>> START Records for the exercise

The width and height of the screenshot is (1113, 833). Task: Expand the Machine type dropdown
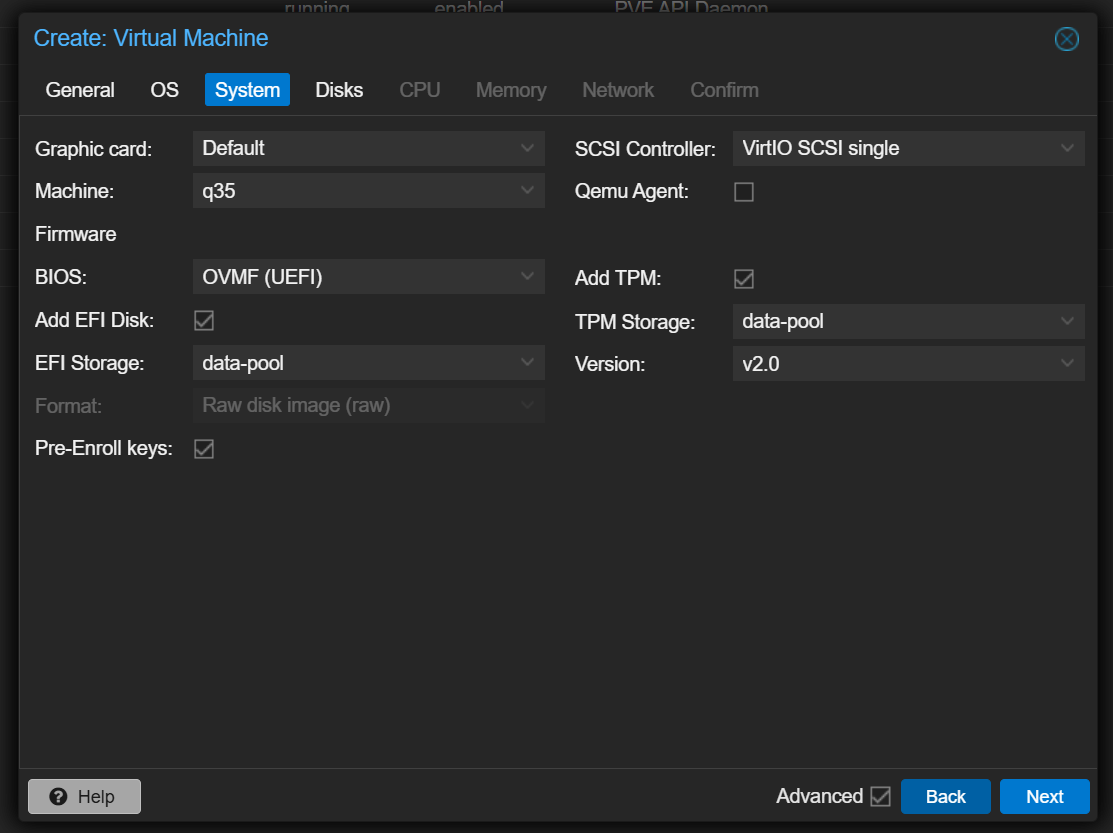(368, 190)
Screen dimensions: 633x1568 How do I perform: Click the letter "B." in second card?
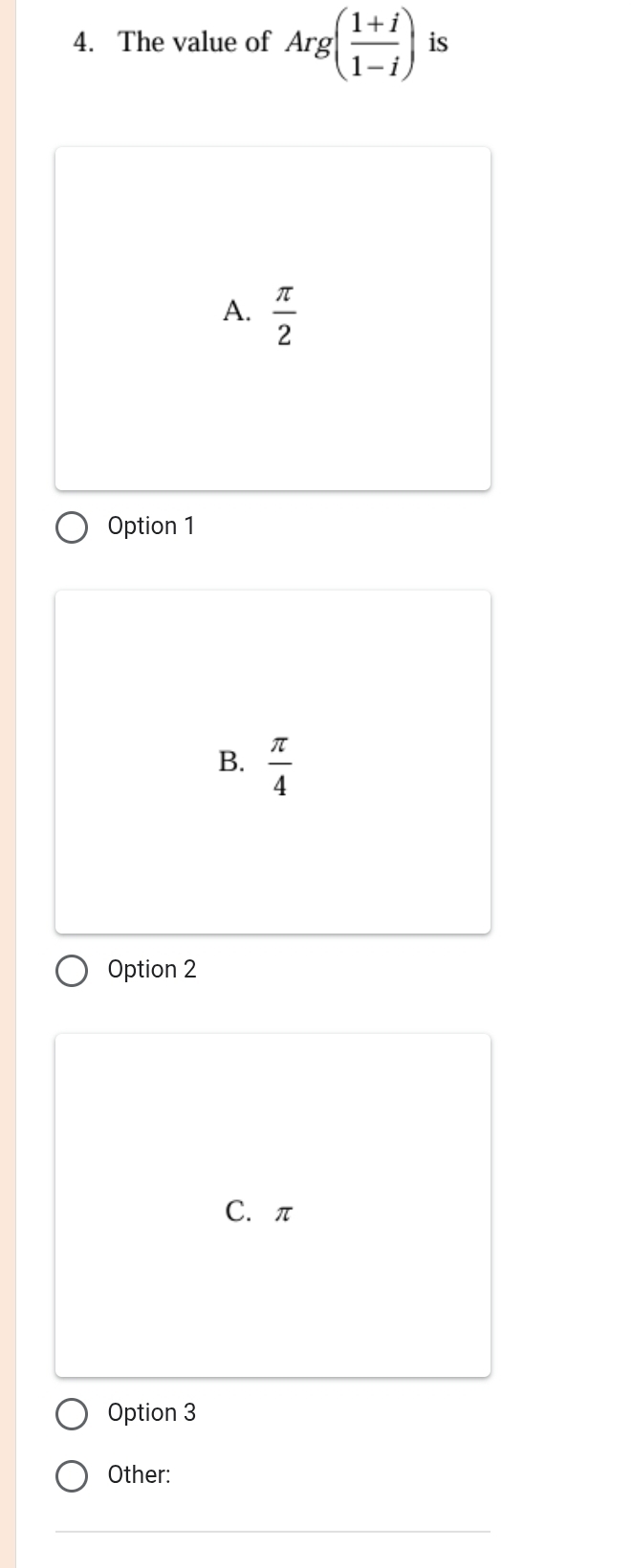click(231, 762)
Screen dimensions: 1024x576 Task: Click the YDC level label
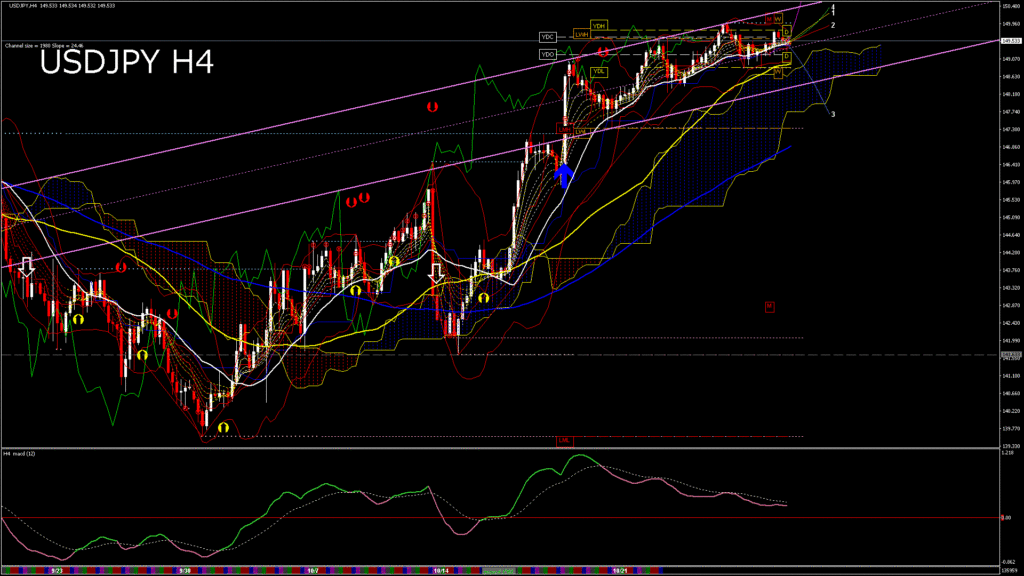(x=547, y=37)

>> END Records for the exercise

> [Stated goal]
Convert the data above into a JSON list of strings, one string per line, skipping blank lines and leaving out the pictures.

> [Expected answer]
[
  "The width and height of the screenshot is (1113, 833). Task: Expand the Machine type dropdown",
  "(368, 190)",
  "Screen dimensions: 633x1568 How do I perform: Click the letter \"B.\" in second card?",
  "click(231, 762)",
  "Screen dimensions: 1024x576 Task: Click the YDC level label",
  "(x=547, y=37)"
]